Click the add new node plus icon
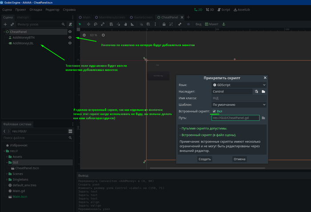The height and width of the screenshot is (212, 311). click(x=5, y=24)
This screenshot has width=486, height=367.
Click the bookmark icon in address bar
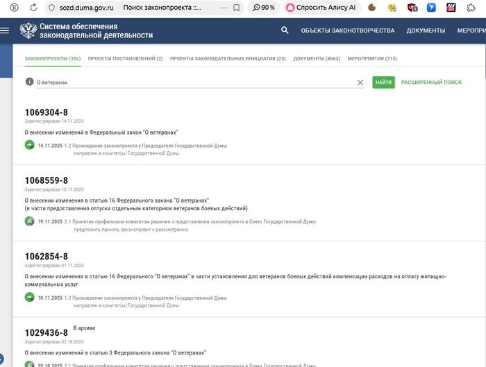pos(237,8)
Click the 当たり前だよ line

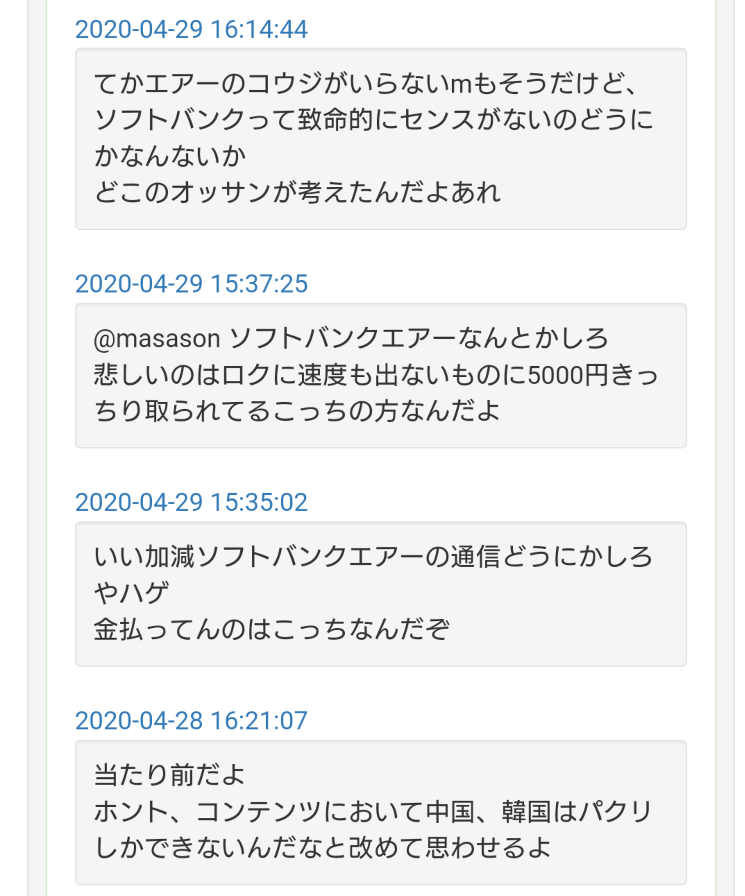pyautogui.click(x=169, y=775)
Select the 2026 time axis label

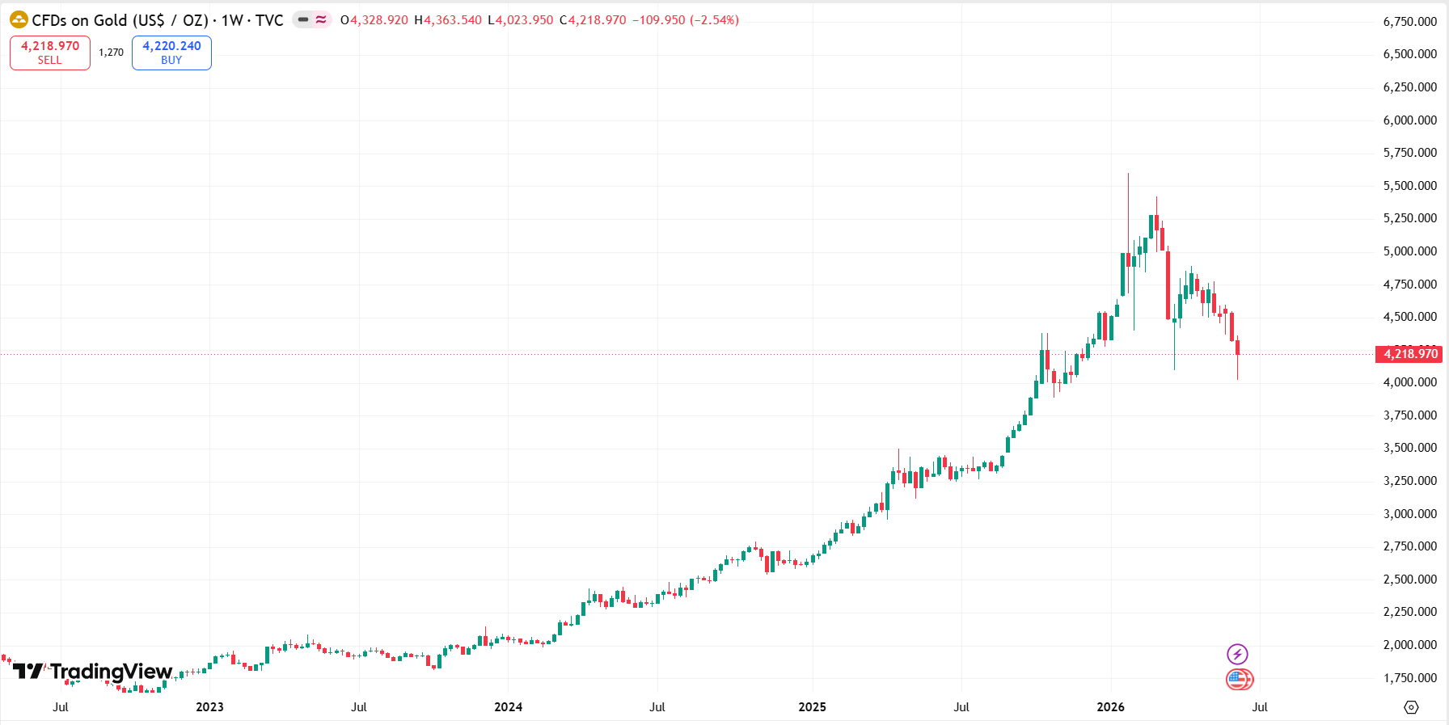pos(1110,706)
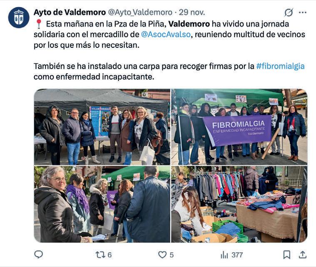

::::

What is required:
Output all of the data exactly. Skip the pictures.

Response below:
Click the add new node plus icon
The height and width of the screenshot is (212, 311). click(x=5, y=24)
This screenshot has width=486, height=367.
Click the bookmark icon in address bar
pos(237,8)
Click the 当たり前だよ line

pyautogui.click(x=169, y=775)
Select the 2026 time axis label

pos(1110,706)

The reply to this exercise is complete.